Hydrogeological environment and groundwater occurrences of the alluvial aquifers in parts of the Central Ganga Plain, Uttar Pradesh, India

Abstract

A detailed hydrogeological investigation was carried out in parts of the Central Ganga Plain, India, with the objective of assessing the aquifer framework and its resource potential. The area was studied because of its dual hydrogeological situation, that is water logging and soil salinization in the canal command areas and depletion of aquifers in the western part of the basin. A comprehensive investigation of the aquifer system between the Ganga River and Kali River revealed its lateral and vertical dimensions and hydrogeological characteristics. Moreover, study of the groundwater occurrences, movements and behaviour, in terms of water level fluctuation with time and space, confirms the coexistence of over exploitation as well as water logging in the area.

Résumé

L'objectif de cette étude hydrogéologique détaillée de portions de la Plaine Centrale du Gange est de déreminer la structure aquifère et la ressource potentielle. L'intérêt de la zone repose sur sa dualité du point de vue hydrogéologique, les zones influencées par le canal présentent une remontée de la nappe avec une salinisation des sols, la portion Ouest du bassin présente une baisse du niveau des aquifères. Par cette étude, le système aquifère compris entre la rivière du Gange et la rivière Kali révèle ses dimensions latérales et verticales ainsi que ses caractéristiques hydrogéologiques. De plus, l'étude des événements, des mouvements et du régime hydrogéologique affectant le niveau phréatique confirme la co-existence de surexploitation et de saturation des sols dans la région.

Resumen

Una investigación hidrogeológica detallada se llevó a cabo en partes de la Llanura de Ganga Central, India, con el objetivo de evaluar la estructura del acuífero y su potencial del recurso. El área fue estudiada por su doble situación hidrogeológica, es decir la saturación con agua y salinización de suelos en las áreas dominadas por el canal y vaciamiento de acuíferos en el la parte occidental de la cuenca. Una investigación completa del sistema acuífero entre el Río Ganga y el Río Kali, reveló sus dimensiones verticales y laterales y las características hidrogeológicas. Además, los estudios sobre la ocurrencia del agua subterránea, sus movimientos y comportamiento, en lo que se refiere al nivel de agua, y a su fluctuación en el tiempo y el espacio, confirma la co-existencia en el área de sobre- explotación así como de saturación con agua.

Introduction

The study area is a part of the subtropical Central Ganga Plain covering an area of about 1,340 km² in the Aligarh and Etah districts of Uttar Pradesh, India. The Ganga Basin is one of the most densely populated regions and one of the largest groundwater reservoirs in the world. The average population density is 550 individuals per km² and about 42% of India's population occupies the basin. For several decades alarming population growth, fast urbanization and rapid industrialization in this plain have caused various geo-environmental hazards (Ansari et al. 2000). Agriculture is the main stay of life, which depends heavily on water.
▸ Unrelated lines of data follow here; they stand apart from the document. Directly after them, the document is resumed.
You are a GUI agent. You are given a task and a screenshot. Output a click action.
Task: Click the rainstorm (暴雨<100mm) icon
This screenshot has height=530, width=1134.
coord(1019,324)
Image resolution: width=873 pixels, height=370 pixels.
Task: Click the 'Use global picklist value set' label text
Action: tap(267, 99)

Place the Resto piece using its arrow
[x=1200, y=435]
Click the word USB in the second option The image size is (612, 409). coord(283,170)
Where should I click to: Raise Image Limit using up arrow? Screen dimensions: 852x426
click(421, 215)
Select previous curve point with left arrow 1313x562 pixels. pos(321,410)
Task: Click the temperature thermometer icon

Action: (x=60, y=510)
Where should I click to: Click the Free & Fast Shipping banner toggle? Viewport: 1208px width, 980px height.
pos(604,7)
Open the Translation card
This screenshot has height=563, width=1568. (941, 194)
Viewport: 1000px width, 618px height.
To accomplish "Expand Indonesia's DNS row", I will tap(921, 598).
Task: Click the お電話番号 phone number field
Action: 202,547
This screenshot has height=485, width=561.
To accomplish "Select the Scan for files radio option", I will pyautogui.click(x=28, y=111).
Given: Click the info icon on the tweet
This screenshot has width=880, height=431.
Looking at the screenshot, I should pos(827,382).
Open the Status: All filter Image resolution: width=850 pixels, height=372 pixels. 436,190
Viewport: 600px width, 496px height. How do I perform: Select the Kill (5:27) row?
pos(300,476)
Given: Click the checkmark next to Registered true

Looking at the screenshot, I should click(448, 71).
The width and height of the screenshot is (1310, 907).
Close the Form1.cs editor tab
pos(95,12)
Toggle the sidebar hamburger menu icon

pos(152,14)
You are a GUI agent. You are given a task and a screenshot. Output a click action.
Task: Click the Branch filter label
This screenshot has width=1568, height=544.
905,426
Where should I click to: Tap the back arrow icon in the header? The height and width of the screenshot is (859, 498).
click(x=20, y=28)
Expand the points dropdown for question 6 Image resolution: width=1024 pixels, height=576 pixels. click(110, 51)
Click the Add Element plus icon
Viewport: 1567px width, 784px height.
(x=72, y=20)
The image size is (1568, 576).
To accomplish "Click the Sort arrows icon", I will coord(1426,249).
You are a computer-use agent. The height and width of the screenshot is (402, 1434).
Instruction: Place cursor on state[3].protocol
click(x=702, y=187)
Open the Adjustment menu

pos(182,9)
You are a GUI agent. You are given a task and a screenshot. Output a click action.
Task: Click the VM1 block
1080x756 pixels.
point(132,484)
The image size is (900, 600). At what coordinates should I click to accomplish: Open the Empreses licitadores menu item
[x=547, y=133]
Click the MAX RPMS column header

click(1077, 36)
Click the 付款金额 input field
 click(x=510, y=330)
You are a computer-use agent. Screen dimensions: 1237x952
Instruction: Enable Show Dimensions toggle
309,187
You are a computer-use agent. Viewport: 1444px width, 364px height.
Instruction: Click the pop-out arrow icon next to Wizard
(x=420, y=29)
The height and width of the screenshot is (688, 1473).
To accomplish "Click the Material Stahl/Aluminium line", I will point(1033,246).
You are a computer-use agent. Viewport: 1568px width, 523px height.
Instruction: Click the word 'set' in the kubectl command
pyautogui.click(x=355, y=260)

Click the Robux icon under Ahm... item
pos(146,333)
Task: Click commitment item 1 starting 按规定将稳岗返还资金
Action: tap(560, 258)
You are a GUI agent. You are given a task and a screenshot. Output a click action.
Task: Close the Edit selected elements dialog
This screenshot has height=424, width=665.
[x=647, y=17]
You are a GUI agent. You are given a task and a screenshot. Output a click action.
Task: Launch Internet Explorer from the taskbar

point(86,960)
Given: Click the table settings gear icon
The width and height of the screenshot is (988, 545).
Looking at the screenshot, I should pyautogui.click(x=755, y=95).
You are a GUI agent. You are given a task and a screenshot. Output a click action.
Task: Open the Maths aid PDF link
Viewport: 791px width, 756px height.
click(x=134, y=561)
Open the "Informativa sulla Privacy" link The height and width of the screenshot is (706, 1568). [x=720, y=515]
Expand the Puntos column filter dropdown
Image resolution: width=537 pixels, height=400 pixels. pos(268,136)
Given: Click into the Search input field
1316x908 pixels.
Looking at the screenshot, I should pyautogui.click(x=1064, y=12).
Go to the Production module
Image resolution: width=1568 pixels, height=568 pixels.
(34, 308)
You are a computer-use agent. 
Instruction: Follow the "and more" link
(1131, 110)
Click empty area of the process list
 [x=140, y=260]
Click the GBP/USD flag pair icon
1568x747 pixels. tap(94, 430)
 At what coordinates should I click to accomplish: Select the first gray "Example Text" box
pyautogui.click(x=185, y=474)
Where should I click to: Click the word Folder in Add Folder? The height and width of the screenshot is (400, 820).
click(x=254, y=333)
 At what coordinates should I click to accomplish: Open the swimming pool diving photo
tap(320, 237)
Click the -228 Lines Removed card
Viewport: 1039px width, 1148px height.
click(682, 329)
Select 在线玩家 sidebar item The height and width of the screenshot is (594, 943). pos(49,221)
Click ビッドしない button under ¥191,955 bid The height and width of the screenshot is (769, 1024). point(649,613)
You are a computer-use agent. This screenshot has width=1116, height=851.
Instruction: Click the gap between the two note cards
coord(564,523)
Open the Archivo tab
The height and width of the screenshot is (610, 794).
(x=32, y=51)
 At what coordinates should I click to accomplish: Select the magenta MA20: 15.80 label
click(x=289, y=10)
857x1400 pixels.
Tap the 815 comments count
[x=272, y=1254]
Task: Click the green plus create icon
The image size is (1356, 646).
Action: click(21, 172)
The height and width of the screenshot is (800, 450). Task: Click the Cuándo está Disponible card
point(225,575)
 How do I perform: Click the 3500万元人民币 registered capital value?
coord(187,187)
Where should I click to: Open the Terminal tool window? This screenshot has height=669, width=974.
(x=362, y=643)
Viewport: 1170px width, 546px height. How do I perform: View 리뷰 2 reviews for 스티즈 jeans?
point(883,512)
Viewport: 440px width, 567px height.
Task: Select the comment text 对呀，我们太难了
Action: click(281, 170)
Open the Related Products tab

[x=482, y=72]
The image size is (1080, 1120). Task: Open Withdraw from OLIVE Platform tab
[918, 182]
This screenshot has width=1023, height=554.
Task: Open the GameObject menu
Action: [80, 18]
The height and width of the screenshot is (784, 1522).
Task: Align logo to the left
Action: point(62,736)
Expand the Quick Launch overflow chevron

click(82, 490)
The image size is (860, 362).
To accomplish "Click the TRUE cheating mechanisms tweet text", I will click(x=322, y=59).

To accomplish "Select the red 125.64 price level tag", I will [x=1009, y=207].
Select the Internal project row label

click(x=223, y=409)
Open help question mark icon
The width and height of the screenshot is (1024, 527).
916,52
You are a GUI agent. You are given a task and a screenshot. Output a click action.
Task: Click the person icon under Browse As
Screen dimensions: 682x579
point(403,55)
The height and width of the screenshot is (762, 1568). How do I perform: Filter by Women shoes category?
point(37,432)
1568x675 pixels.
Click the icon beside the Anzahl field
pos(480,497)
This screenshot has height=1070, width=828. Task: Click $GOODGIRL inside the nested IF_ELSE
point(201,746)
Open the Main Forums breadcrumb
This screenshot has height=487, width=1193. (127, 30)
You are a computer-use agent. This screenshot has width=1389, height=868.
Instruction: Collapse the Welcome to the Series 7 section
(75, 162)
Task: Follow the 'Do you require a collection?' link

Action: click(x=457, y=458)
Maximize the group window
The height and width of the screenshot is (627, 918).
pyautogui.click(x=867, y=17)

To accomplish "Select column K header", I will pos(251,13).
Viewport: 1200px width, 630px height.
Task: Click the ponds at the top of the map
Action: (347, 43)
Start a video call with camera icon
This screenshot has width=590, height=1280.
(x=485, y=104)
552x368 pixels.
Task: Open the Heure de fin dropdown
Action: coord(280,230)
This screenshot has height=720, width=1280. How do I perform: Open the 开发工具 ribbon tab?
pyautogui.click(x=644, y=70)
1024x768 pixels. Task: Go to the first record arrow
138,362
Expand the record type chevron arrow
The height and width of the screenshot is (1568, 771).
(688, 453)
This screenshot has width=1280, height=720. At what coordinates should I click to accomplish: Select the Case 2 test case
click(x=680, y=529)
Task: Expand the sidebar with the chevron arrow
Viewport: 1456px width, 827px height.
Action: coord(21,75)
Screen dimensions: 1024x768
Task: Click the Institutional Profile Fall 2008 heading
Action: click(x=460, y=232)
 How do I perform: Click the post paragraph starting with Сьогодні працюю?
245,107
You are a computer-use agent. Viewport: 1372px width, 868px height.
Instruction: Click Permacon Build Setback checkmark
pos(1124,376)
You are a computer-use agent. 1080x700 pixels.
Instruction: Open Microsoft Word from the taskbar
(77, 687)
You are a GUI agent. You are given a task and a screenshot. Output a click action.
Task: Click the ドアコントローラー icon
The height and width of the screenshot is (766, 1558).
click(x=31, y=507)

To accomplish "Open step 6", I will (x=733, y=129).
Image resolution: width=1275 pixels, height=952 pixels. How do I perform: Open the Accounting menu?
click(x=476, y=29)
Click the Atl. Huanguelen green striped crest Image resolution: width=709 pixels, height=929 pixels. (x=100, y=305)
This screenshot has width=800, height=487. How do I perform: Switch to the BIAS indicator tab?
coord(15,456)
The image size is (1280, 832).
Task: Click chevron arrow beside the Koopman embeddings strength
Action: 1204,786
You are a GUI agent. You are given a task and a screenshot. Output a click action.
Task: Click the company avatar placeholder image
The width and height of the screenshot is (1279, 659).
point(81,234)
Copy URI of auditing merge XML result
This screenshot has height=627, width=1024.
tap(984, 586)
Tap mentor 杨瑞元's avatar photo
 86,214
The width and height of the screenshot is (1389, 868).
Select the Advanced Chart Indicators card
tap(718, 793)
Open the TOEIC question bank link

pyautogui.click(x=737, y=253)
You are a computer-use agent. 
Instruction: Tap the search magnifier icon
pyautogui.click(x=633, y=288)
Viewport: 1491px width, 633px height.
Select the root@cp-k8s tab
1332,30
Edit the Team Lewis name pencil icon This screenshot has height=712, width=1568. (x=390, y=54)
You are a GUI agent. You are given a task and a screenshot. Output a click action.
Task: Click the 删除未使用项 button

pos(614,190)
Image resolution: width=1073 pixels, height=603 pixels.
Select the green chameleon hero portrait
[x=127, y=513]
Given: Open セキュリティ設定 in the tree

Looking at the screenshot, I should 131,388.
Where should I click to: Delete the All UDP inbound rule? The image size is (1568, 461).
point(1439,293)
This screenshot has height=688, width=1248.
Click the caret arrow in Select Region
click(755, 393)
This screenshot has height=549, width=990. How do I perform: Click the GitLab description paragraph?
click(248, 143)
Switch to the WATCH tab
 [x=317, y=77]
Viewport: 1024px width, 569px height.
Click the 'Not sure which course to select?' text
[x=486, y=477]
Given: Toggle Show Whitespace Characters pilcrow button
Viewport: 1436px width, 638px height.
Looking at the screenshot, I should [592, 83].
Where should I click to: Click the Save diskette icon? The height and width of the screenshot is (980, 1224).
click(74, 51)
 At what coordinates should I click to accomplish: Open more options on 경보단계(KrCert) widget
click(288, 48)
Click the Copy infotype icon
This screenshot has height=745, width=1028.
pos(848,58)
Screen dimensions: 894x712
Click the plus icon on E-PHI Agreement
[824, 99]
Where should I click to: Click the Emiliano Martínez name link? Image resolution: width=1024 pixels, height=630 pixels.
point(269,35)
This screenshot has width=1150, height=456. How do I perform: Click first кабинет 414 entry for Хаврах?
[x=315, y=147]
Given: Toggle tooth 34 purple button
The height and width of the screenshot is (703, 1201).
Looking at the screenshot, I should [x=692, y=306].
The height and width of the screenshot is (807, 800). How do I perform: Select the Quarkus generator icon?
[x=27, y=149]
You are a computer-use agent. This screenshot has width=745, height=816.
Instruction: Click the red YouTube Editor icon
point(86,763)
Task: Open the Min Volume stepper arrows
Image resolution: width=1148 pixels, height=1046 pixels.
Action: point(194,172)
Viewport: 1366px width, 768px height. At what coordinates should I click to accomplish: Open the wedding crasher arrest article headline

The study area lies between the latitude 27°47′ and 28°09′N and longitude 78°12 and 78°45E (Fig. 1). The area receives 70–80% of its annual rainfall of 754 mm from the Southwest monsoon during the month of July and August.

Fig. 1

Location map of the study area

Physiographically, the area is divided into (i) low valley of the Ganga River (ii) Eastern Upland (iii) Nim River–Kali River interfluves. The Ganga and Kali rivers form the northeast and southwest limit of the area. The lower Ganga canal is fed by the Ganga River in the upstream side.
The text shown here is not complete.